De ce type d'oculaire dérive l'oculaire compensateur dont le verre d'œil est constitué d'un doublet. Destiné à corriger le résidu d'aberration chromatique de grandeur de l'objectif, il est surtout associé aux objectifs apochromatiques.
 Les oculaires convergents positifs sont utilisés notamment pour y placer un micromètre ou toute autre gravure. Ils découlent du type classique de Ramsden (1-1-1) vérifiant l'achromatisme apparent, quels que soient les verres le constituant. Dans cette conception, il est pratiquement inutilisable. D’une part, son plan focal objet étant confondu avec le verre de champ sur lequel les poussières se déposent, les empreintes laissées par le manipulateur se superposent à l'image. D’autre part, son plan focal image, qui est pratiquement le plan de l’anneau oculaire, étant confondu avec le verre d'œil, l’observateur ne peut y placer sa propre pupille. Pour y remédier, on a tendance à prendre un oculaire dérivé de symbole 3-2-3 où le chromatisme apparent n'est plus corrigé.

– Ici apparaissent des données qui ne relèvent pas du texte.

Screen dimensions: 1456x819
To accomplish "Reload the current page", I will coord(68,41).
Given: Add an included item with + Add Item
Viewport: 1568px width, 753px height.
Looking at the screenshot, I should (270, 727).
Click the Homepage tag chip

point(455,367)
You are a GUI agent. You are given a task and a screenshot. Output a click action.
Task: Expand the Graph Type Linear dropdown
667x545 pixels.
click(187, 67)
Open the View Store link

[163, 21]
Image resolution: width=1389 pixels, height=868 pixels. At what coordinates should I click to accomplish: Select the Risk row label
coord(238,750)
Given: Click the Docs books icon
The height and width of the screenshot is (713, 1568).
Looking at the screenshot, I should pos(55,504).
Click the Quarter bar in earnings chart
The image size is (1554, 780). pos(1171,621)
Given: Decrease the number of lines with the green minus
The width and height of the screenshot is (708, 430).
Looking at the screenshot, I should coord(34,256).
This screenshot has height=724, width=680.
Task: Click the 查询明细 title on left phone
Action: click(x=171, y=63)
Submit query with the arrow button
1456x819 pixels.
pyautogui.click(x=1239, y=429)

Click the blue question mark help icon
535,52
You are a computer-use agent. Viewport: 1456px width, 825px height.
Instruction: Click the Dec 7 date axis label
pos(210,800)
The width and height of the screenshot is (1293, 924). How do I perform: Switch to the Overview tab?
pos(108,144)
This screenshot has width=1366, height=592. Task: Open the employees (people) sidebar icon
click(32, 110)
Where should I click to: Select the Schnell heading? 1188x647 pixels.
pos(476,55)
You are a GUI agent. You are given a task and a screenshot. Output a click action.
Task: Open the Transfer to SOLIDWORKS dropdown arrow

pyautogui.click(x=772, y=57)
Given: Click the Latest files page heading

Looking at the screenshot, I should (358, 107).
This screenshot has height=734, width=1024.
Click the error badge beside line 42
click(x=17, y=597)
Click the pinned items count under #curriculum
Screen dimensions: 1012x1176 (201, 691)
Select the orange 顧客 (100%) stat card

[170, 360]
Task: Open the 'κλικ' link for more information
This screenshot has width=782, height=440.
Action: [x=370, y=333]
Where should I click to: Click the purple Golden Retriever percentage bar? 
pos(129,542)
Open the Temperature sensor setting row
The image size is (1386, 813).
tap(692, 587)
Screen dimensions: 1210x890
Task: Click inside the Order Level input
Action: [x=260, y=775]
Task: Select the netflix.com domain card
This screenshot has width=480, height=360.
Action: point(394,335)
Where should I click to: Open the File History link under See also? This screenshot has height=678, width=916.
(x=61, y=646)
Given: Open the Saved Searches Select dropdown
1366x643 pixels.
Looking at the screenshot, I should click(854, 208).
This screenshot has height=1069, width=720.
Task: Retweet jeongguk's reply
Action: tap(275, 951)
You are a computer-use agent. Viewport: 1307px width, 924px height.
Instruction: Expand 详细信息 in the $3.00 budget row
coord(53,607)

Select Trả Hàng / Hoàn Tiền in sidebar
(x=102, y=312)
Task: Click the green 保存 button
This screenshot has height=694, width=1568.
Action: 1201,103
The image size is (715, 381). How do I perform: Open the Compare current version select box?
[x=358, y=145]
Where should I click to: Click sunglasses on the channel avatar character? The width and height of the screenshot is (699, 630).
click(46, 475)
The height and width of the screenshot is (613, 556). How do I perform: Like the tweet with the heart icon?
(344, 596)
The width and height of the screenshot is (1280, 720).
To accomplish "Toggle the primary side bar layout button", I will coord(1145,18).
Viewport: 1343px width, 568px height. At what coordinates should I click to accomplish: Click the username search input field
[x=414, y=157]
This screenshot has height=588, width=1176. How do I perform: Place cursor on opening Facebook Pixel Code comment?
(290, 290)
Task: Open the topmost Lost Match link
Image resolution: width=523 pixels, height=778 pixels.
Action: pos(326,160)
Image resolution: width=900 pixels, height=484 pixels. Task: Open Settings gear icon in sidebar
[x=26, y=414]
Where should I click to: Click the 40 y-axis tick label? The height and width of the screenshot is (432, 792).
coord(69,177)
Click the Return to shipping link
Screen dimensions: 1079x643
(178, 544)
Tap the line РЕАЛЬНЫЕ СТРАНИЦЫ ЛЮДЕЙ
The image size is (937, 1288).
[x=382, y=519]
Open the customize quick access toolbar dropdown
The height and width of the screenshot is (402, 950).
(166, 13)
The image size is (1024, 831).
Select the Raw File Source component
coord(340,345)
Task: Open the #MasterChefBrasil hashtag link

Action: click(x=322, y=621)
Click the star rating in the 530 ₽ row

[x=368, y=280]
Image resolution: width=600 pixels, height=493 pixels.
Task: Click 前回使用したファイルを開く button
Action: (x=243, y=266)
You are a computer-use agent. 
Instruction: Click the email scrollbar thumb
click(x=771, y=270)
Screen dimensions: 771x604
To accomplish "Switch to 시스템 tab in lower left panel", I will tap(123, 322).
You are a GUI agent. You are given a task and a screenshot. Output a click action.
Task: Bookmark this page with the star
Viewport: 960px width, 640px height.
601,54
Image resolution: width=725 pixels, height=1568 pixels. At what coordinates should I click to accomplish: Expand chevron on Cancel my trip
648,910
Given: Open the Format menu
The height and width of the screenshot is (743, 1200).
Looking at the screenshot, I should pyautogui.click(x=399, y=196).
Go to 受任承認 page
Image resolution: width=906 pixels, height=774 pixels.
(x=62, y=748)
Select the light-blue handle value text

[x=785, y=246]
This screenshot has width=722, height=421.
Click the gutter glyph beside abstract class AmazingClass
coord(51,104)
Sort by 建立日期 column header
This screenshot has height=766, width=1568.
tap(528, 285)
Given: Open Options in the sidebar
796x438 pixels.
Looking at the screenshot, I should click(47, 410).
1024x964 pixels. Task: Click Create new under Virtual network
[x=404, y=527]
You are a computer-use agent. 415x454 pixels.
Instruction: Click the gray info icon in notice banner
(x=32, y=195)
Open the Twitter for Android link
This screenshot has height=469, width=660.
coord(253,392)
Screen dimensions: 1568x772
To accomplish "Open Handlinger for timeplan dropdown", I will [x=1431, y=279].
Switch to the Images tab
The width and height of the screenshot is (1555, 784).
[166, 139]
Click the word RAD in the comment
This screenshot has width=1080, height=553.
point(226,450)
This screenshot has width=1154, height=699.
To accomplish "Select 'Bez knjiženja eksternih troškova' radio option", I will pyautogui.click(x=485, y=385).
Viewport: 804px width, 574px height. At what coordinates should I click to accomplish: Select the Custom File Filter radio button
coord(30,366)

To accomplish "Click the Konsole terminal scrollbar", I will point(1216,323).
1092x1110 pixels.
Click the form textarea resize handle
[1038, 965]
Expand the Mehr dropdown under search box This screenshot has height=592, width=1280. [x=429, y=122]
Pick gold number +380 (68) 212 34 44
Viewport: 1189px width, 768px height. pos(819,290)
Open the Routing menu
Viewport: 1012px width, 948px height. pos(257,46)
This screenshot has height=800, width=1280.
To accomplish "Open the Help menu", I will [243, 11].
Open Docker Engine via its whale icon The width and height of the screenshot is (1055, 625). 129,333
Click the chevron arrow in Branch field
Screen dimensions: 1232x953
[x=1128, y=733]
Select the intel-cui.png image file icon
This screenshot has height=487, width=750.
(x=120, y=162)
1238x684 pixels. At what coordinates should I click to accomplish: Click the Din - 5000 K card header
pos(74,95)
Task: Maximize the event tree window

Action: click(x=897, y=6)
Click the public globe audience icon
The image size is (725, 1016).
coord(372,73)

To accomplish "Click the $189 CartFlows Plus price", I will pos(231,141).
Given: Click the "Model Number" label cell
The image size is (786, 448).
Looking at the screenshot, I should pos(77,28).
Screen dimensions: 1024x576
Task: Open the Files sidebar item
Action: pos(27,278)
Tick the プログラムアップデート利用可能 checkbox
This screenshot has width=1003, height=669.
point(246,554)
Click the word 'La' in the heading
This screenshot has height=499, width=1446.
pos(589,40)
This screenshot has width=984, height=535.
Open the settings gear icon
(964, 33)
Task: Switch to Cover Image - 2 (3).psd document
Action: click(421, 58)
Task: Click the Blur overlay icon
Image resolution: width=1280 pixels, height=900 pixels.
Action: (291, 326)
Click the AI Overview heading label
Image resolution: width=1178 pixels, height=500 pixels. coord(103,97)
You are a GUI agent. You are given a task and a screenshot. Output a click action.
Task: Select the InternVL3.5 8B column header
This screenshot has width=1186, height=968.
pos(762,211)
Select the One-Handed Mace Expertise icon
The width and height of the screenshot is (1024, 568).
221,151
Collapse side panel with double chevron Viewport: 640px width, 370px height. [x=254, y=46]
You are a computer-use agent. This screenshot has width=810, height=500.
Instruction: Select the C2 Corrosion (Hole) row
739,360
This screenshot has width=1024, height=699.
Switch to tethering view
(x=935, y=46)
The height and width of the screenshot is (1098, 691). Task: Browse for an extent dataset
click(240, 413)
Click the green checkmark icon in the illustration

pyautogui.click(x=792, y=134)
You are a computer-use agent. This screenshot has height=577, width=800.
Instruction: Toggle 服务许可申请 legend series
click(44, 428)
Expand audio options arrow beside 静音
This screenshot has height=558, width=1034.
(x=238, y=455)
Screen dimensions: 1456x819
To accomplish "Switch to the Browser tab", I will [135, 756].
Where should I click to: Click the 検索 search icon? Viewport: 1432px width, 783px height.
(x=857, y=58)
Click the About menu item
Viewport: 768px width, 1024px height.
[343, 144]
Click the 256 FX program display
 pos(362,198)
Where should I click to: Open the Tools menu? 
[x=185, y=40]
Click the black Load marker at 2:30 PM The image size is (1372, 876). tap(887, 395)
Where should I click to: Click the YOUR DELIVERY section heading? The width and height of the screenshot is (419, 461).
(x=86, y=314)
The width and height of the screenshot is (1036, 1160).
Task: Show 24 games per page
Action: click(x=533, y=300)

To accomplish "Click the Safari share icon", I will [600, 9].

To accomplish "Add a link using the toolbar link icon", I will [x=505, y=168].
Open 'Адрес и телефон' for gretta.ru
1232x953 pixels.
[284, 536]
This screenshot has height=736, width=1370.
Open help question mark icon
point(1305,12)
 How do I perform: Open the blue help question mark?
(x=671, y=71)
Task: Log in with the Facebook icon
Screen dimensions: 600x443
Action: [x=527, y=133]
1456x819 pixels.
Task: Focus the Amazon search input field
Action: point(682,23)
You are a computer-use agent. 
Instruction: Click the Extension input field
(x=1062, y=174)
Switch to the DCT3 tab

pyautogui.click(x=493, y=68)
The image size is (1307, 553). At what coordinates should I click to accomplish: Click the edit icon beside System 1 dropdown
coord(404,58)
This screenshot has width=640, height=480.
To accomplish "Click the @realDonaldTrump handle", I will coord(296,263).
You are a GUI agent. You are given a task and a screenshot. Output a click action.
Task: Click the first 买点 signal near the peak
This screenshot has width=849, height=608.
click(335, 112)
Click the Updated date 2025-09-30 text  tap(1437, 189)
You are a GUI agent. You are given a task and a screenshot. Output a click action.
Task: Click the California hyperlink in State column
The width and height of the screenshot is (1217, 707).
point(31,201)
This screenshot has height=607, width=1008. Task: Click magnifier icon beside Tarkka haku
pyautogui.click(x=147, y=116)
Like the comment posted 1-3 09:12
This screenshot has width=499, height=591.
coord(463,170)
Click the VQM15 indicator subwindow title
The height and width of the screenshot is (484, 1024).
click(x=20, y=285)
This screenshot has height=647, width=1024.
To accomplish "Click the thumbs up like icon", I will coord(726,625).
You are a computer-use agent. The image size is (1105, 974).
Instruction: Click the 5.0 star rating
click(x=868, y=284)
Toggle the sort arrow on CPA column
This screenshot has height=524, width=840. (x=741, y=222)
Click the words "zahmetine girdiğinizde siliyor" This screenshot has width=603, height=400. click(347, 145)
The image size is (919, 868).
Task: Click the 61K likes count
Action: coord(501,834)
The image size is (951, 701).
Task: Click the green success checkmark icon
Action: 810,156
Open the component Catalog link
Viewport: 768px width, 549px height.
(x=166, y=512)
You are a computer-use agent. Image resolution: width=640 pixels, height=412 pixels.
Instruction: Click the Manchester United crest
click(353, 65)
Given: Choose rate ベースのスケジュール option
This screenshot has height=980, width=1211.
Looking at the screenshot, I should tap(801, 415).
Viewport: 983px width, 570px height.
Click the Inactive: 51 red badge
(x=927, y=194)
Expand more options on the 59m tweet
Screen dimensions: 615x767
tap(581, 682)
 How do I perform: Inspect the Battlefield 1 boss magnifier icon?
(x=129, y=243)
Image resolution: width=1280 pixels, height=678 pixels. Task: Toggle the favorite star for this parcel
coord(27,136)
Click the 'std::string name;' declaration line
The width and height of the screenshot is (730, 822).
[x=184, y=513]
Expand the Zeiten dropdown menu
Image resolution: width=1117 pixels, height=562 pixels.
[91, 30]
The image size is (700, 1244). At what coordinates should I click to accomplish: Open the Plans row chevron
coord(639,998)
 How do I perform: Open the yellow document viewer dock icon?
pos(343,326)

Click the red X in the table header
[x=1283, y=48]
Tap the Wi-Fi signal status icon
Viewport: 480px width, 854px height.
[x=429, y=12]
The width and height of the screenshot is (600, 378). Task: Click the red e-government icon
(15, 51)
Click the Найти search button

De type positif existent également des oculaires spéciaux pour porteurs de lunettes, à pupille de sortie très éloignée, destinés aux observateurs astigmates ou très myopes devant conserver leurs verres correcteurs. Le plus courant est un oculaire positif dont le verre de champ est constitué d'un triplet.
On utilise des oculaires divergents, de distance focale négative, à pupille de sortie F'oc virtuelle donnant à distance finie une image réelle pouvant être dans le plan d'une émulsion photographique. De courbure de champ opposée à celle des objectifs non plans, ils en assurent la compensation.